FRANSIZ oyuncu MarieTrintingnant bundan tam bir hafta önce Vilnius'te bir otel odasında sevgilisi tarafından dövüldü.
Beş gün komada kaldı ve öldü.
Katil sevgili, Fransız rock grubu ‘‘Noir Desir’’ yani ''Kara Arzu‘‘nun solisti Bertrand Cantat.
‘‘Kara Arzu‘‘nun son şarkılarından biri ‘‘Rüzgar onu alıp götürecek.’’
Şarkının klibinde annesiyle tenha bir plaja gelen küçük bir çocuk kumların arasında oynarken aniden bir kum fırtınası çıkıyor.
Oğlunu merak eden anne kum fırtınasına kapılıp, kayboluyor.
Oyuncu Marie Trintignant ise ‘‘Kara Arzu’’nun girdabına kapılıp ölüyor.
Türkiye'de pek de fazla tanınmayan Marie Trintignant kim?
Babası, hafızalarımızda hem şarkısı, hem romantik görüntüleriyle uzun yıllar yer etmiş olan ünlü ‘‘Bir Erkek, Bir kadın’’ filminin oyuncularından, Jean-Louis Trintignant.
Fransa'nın en önemli starlarından.
Annesi ise yönetmen Nadine Trintignant.
Kızını 5 yaşında kameraların karşısına ilk çıkartan o.
Kaderin garip cilvesi, Marie Trintignant'ın Vilnius'taki son filminin yönetmeni de yine o.
Marie'ye feminizmi öğreten kadın.
Filmleriyle ilk nesil Fransız feministlerin bayraktarlığını yapan Nadine Trintignant 1970'li yıllarda kürtajın serbest bırakılması için az mücadele vermemişti.

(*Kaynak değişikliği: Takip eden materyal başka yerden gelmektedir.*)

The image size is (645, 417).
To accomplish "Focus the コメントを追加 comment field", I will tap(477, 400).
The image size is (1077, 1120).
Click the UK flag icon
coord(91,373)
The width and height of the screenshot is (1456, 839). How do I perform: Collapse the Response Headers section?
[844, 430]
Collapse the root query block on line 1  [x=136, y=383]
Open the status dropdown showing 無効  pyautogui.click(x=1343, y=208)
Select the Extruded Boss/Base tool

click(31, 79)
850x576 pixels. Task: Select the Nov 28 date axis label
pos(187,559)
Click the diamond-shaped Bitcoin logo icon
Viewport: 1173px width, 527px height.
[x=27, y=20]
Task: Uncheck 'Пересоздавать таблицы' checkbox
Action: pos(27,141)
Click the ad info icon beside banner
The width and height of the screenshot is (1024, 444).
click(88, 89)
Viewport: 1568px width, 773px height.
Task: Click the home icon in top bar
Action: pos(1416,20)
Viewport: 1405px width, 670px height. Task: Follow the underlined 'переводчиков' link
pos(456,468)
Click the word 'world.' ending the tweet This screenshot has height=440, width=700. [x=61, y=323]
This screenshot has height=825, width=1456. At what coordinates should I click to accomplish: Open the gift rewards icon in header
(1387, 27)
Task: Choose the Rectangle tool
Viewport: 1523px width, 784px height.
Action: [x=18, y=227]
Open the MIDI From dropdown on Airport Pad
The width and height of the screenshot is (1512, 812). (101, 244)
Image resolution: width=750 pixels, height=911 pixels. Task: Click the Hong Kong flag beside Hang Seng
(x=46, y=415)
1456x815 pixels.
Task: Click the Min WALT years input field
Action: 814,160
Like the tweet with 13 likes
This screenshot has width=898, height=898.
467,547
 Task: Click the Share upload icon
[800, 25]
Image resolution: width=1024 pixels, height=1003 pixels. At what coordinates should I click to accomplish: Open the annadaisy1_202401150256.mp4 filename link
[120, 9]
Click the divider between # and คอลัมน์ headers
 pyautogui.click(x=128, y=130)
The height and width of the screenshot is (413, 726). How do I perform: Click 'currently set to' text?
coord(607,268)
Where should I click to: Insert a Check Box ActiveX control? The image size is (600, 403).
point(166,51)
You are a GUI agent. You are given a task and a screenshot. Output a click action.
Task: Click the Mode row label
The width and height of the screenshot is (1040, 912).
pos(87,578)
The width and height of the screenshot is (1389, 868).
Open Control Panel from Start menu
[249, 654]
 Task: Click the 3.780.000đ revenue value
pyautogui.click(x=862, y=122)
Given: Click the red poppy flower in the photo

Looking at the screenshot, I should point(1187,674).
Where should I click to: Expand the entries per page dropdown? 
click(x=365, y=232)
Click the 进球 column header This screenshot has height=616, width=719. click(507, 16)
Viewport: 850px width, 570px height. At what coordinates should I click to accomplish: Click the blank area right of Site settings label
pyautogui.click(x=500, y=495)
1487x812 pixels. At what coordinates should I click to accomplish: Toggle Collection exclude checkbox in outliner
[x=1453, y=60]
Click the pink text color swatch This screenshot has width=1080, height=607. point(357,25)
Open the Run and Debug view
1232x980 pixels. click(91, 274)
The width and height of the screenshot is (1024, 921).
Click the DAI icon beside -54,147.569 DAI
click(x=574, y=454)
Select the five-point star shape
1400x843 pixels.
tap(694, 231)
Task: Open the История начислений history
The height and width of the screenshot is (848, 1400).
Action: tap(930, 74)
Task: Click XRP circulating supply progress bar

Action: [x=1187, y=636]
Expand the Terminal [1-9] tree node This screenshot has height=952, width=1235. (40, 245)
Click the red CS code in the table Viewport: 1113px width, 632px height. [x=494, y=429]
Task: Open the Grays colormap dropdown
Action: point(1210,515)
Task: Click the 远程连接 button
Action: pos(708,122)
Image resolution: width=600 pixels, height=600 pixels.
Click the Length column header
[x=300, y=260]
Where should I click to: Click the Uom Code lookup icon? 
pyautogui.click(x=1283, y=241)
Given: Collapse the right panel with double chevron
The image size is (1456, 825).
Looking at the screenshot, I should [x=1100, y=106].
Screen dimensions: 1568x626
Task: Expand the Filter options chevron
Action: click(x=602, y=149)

Marie Trintignant ise üç ayrı erkekten doğurduğu, en küçüğü 5, en büyüğü 17 yaşında dört çocuğuyla ‘‘Dilediğim gibi yaşarım, hayatıma sadece kendim yön veririm’’ diyenlerdendi.
Anne mücadele etmiş, kızı meyvelerini toplamıştı.
Çocukları, imkansız aşkları, sinema, babasıyla aynı sahneyi paylaştığı tiyatro, televizyon.
İşte buydu Marie Trintignant'ın hayatı.
‘‘Hayatım, hayat parçacıklarından oluşuyor’’ diyordu.
O hayat parçacıklarının birine altı ay önce de ‘‘Kara Arzu’’nun karizmatik solisti Bertrand Cantat sızmıştı.
İkisi de evliydi.
Marie Trintignant annesiyle birlikte Fransız yazar Colette'in televizyon filmini çekmek üzere Vilnius'a gidince Cantat da peşindeydi.
Vilnius'un eski mahallelerindeki ‘‘Domina Plaza’’ Oteli'nde tutkulu aşkları devam etti.
Gözü kara Marie Trintignant ‘‘Arzu Tramvayı’’nın en karasına binmişti.
Son nefesini erkek dayağıyla vereceğini önceden bilmiş olsa da yine binecekti o tramvaya.
Vilnius'teki küçük mahkeme salonunda, başını ellerinin arasına alan Bertrand Cantat ‘‘Hayır bu bir cinayet değil, bir kaza.. Bir çılgınlığın sonucu’’diyordu.
Marie Trintignant, 5 yaşında oynadığı ‘‘Aşkım, Aşkım’’ ile 41 yaşındaki son filmi Colette arasına en fazla ‘‘çılgın aşkları’’ sıkıştırmıştı.